When Frank Waters wrote his novel, the time was still more innocent. But now the times are out of joint. Hunters return with strange stories of deformed deer they have seen.
Frank taught us to see the mountain, the deer, the birds, water, trees as living. He breathed in the teaching of our vecinos from Taos Pueblo and gave it to the world in his books.
But we have changed that pristine world of northern New Mexico. We are living at the end of an age, and we look desperately around for men like Frank Waters to point the way into the new cycle of time.
When I started teaching at the University of New Mexico in 1974, I taught a class on Frank Waters' works. I had just met Frank up in Taos, and I was as impressed by the man as by his novels.
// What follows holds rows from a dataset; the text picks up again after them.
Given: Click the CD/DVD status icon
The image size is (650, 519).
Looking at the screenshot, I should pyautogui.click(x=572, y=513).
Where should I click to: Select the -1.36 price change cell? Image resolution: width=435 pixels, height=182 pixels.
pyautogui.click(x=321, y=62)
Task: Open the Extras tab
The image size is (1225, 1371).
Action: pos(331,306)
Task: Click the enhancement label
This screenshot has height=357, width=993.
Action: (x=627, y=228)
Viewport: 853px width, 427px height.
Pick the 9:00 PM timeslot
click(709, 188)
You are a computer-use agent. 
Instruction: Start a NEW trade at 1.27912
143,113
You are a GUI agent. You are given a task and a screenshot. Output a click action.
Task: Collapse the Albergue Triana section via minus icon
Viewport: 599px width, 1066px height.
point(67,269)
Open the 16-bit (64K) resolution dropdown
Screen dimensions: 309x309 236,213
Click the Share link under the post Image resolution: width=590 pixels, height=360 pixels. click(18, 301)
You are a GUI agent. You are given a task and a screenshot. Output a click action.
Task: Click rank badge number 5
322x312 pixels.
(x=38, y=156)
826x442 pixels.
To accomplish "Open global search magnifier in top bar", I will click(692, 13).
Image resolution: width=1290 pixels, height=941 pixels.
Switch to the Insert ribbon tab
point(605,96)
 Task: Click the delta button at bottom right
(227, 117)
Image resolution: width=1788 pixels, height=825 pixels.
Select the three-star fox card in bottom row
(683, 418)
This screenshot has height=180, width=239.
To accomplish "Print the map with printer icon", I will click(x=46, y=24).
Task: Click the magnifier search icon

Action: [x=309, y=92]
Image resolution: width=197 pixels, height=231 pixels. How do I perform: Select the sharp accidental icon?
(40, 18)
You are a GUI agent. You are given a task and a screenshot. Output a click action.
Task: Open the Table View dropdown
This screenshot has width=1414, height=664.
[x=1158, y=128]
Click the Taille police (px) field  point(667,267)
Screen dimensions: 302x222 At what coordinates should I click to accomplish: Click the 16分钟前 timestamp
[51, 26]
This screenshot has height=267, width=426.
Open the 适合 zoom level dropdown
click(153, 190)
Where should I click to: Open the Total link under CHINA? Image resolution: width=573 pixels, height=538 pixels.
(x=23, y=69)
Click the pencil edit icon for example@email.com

I gathered a group of students who knew and loved Frank's works around me, and for a semester we read and talked about his novels.
Every student in this state should know his work. The schools should insist that the history and literature of our region be part of the curriculum. Young people need to read and analyze our literature to better understand their own lives.
We need to take care of the earth, the air, the water. This is the enduring lesson in Frank's works, a lesson learned from his vecinos at Taos pueblo and the Nuevo Mexicanos of Arroyo Seco.
Men like Frank Waters and Cleofes Vigil from San Cristobal taught us a lot. The presence of Cleofes Vigil is still with us. The presence of Frank Waters is with us. These men from the Sangre de Cristo Mountains are the eagles and deer of the mountains.
The migrations of the spirit never end. Each spring I will await with prayers the return of Frank and Barbara. Ay Dios, the transformations occur. Todo se acaba, the old viejitos taught us. The soul remains. The signs remain. Let us be alert. Let us learn to see and listen.
"The long habit of living indisposeth us for dying." Often considered one of the great understatements in the English language, this sentence by the seventeenth-century writer, Sir Thomas Browne, may serve to remind us why we are gathered here today: to honor the memory of a man whose long habit of living was in every sense a celebration of life. Even as we mourn the loss of this great-hearted man, we are to some extent consoled in the knowledge that his love of life has been bequeathed to the world in the timeless form of art. Frank Waters endures. His warmly beautiful presence continues to manifest itself in words that speak, as he himself once wrote, "as foci of unmeasured power with the mystery of divine origin."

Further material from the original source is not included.